図14は、航法計算側MPU134aが停止していないときの航法計算モジュール130の動作の様子を模式的に示す図である。図示の例のように、航法計算側FPGA134bは、IMU120により検出された検出値(各次元の加速度およびレート)を取得し、これを航法計算側MPU134aに出力する。これを受けて、航法計算側MPU134aは、航法計算処理を行う。そして、航法計算側MPU134aは、シングルイベントが発生せず停止しない場合、航法計算側FPGA134bに付随するFPGA側記憶部116bのRAMに、起動時参照情報を書き込む。この場合の起動時参照情報には、例えば、上述したように姿勢クォータニオンなどの情報が含まれる。
【0098】
図15は、航法計算側MPU134aが停止しているときの航法計算モジュール130の動作の様子を模式的に示す図である。図示のように、航法計算側MPU134aが停止している間、航法計算側FPGA134bは、IMU120により検出された検出値を取得すると、これを出力せずに、例えばFPGA側記憶部136bのRAMに記憶させておく。
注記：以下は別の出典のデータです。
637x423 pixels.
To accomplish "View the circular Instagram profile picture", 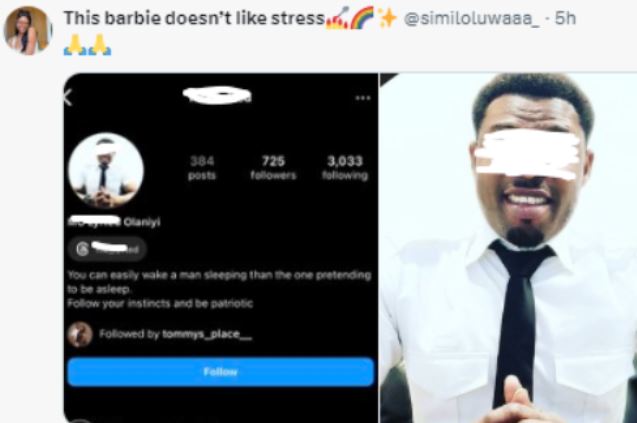I will pyautogui.click(x=106, y=170).
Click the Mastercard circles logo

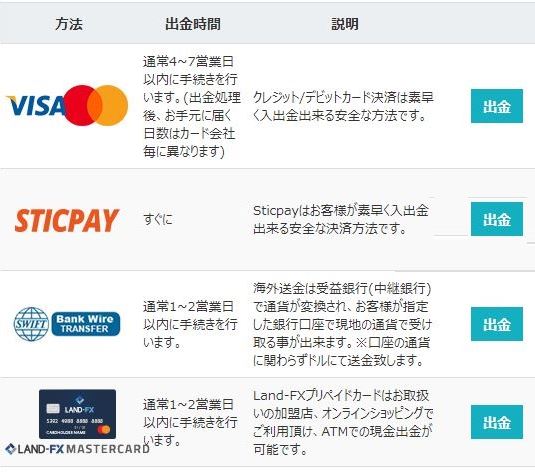click(96, 105)
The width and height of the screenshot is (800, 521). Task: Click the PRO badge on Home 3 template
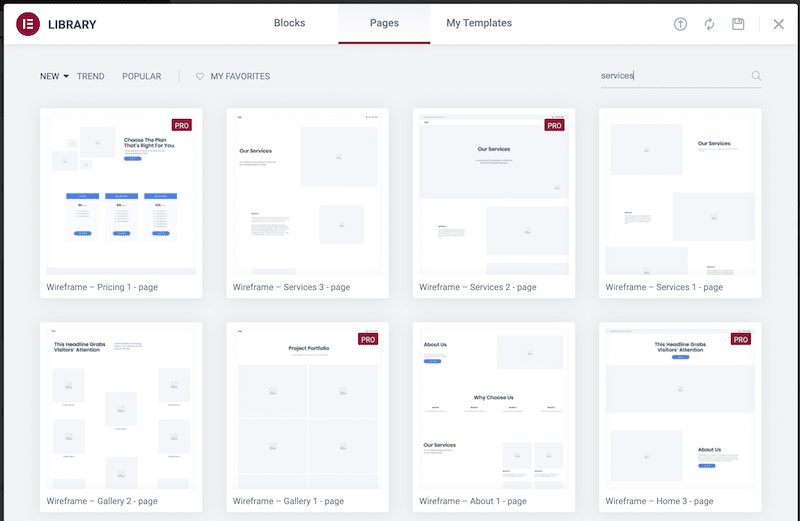[x=741, y=339]
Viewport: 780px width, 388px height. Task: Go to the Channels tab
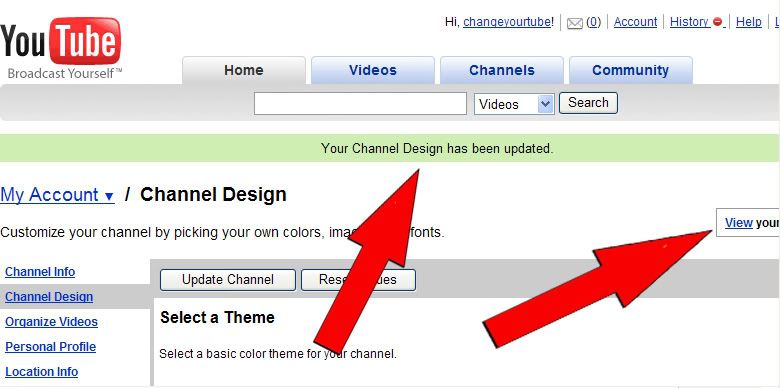pyautogui.click(x=501, y=70)
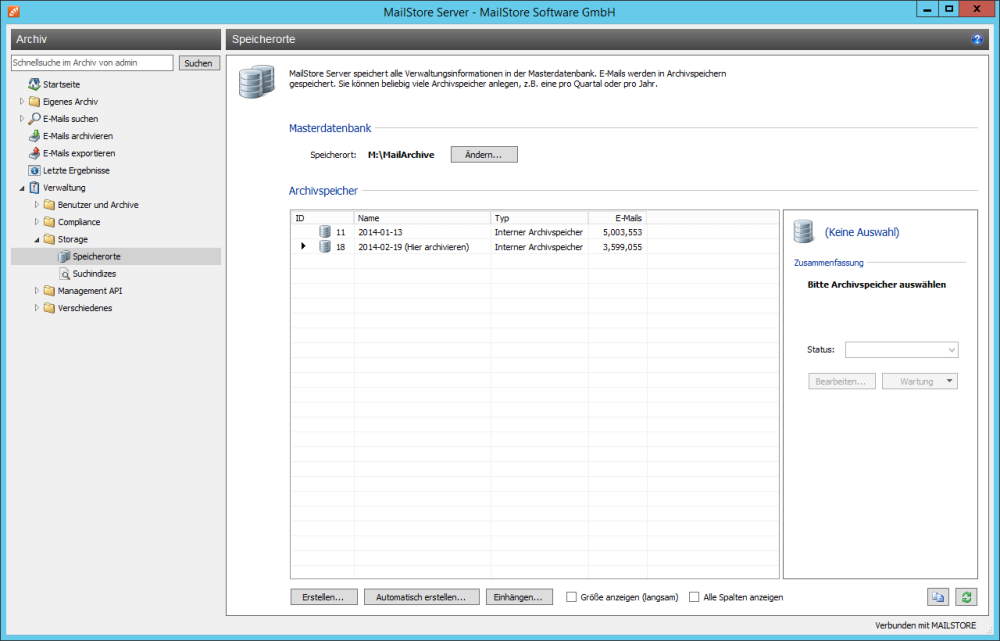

これによって、MPU停止期間中にIMU120によって検出された検出値を、FPGA側記憶部136bに蓄積しておくことができる。
【0099】
図16は、再起動した航法計算側MPU134aが航法計算処理を再開するときの航法計算モジュール130の動作の様子を模式的に示す図である。図示のように、航法計算側MPU134aは、リブート信号を受けて再起動した後に、再起動前にFPGA側記憶部136bのRAMに書き込んでおいた起動時参照情報と、航法計算側FPGA134bが出力せずにFPGA側記憶部136bのRAMに蓄積したIMU120の検出値とをそれぞれ読み出して、これらの起動時参照情報とIMU120の検出値とを基に、航法計算処理を再開する。これによって、航法計算側MPU134aは、MPUが停止していた時間帯に本来すべきであったロケットの姿勢、位置、速度の更新を行うことができる。この結果、MPU復帰処理中に更新処理が停止されることで生じる姿勢角誤差、位置誤差、速度誤差を解消することができる。なお、航法計算側MPU134aは、リブート信号を受けて再起動するまでの時間帯にIMU120が検出した過去の加速度を用いるのではなく、IMU120が逐次検出した加速度(現在の加速度)と、停止時間帯にIMU120が検出した過去のレート(停止期間中にRAMに蓄積されたレート)とを用いて、航法計算処理を再開してよい。
【0100】
以上説明した実施形態によれば、電波航法測位モジュール110または航法計算モジュール130が、ロケットを航行させるための航法処理を行うMPUと、MPUの放射線耐性よりも高い放射線耐性を有するFPGAであって、MPUによって実行されるエラーステータス情報の書き込みを監視してMPUが停止したか否かを判定し、MPUが停止したと判定した場合、MPUを再起動させるためのリブート信号をMPUに出力するFPGAを備えることにより、汎用のMPUを用いた簡易な構成で飛行体の位置および速度を精度良く導出することができる。
【0101】
また、上述した実施形態によれば、各モジュールのMPUが、FPGA側の記憶装置に、再起動時に必要となる情報として起動時参照情報を記憶させ、再起動後にこの起動時参照情報を読み出して処理を再開するため、データの連続性を確保した再復帰処理を行うことができる。
【0102】
また、上述した実施形態によれば、各モジュールにおいて、放射線耐性が比較的低いMPUと放射線耐性が高いFPGAが協調動作するため、飛行体用航法装置100を簡素な構成とすることができる。
【0103】
なお、上述した実施形態では、各モジュールにおいて、FPGAが、MPUによってFPGA側の記憶部に書き込まれるエラーステータス情報を監視することで、MPUが停止したか否かを判定したがこれに限られない。例えば、MPUが、自機内部で生じた各種データのエラー訂正処理の回数などをカウントし、このカウントした回数が閾値を超えた場合、FPGAに、再起動を依頼する信号を出力してよい。この場合、FPGAは、出力された再起動の依頼信号に応じてMPUにリブート信号を出力する。再起動を依頼する信号の出力は、「所定の処理」の他の例である。
【0104】
以上、本発明を実施するための形態について実施形態を用いて説明したが、本発明はこうした実施形態に何等限定されるものではなく、本発明の要旨を逸脱しない範囲内において種々の変形及び置換を加えることができる。